More interestingly, only one nation in the world has more than one flag carrier, and that’s the UAE. The UAE is fairly unique in that it is a collection of seven loosely affiliated emirates, the largest of which are Dubai and Abu Dhabi. Emirates is the Dubai based carrier, but Sheik Khalifa of Abu Dhabi wanted his own airline too. And so, Etihad was born. Whether the UAE can really support two flag carriers is up for debate.

Does Virgin Atlantic fit the flag carrier model?

A flag carrier, in the traditional sense, would be an airline that was once, or still is, state-owned. Virgin Atlantic was a private venture from the outset, so falls outside the blueprint right away.

Some flag carriers enjoy certain perks, like a big government bankroll or the choice of airport slots. Virgin clearly isn’t in this situation, otherwise it would already have a greater presence at Heathrow.

VS Celebration flight
Virgin’s very British Mile High Tea. Photo: Joanna Bailey/Simple Flying

However, it has been suggested that national airlines embody the very spirit of their nation, serving local cuisine and extending typical hospitality. Virgin Atlantic ticks a lot of boxes here, from its very British ‘mile high tea’ to its super friendly crew.

In the past, the national airline would also be the biggest, but times have changed. Aer Lingus, for instance, the flag carrier of Ireland is dwarfed by its low-cost rival Ryanair. In this sense, Virgin wouldn’t necessarily need to be bigger than British Airways in order to become a national airline.

Could the UK support two flag carriers? In truth, probably. The UK is a crucial market for many foreign airlines, so the traffic is probably there. However, unlike the UAE, Virgin doesn’t hail from some other UK country with its own royal family keen to bankroll a second carrier, so is it really necessary?

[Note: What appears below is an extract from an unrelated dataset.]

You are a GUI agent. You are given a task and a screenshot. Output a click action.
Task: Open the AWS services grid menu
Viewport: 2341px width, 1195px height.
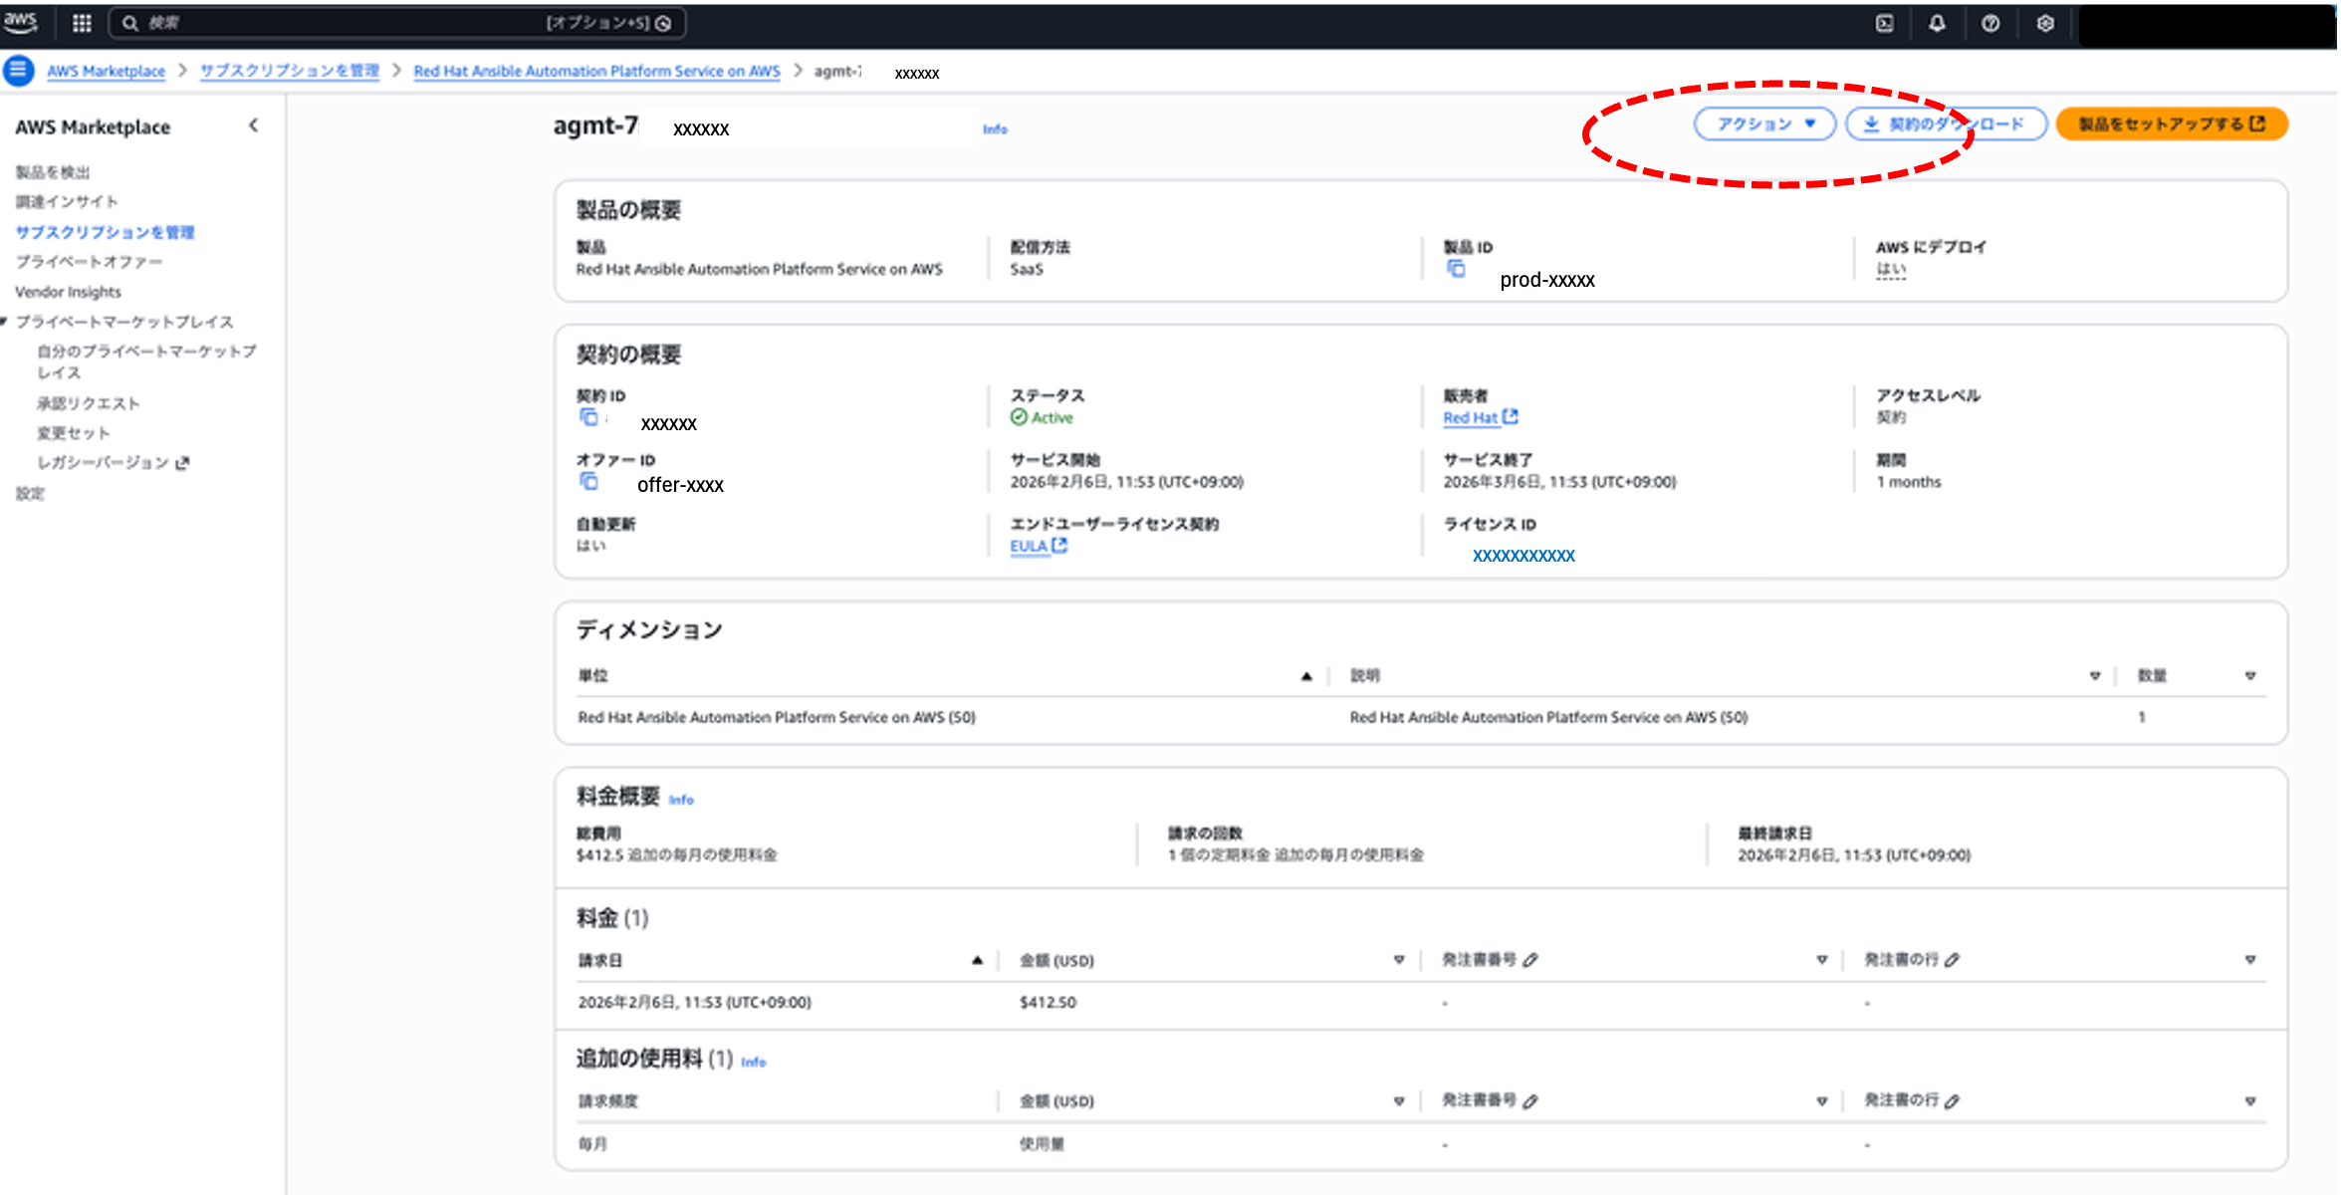tap(82, 23)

Would it be better for passengers?

The idea of a second flag carrier comes about as Virgin strives to secure more slots at Heathrow. It’s a mission the airline has been on for a long time, and one which would supercharge its expansion. The idea of becoming a second flag carrier is all about competing with British Airways on a more level playing field.

Virgin Heathrow
Heathrow is dominated by IAG airlines. Photo: Mike McBey via Flickr

At the end of the day, what’s in a name? Virgin is well known for being a very British brand and well-loved as such too. The notion of them being the second UK flag carrier is surely more of an ambition of size than of the actual status itself.

If Virgin wants to be the next flag carrier, it matters not to its passengers. What passengers need is more choice, more competition and fair prices. In this sense, an expansion of Virgin Atlantic at Heathrow is surely something we can all get behind.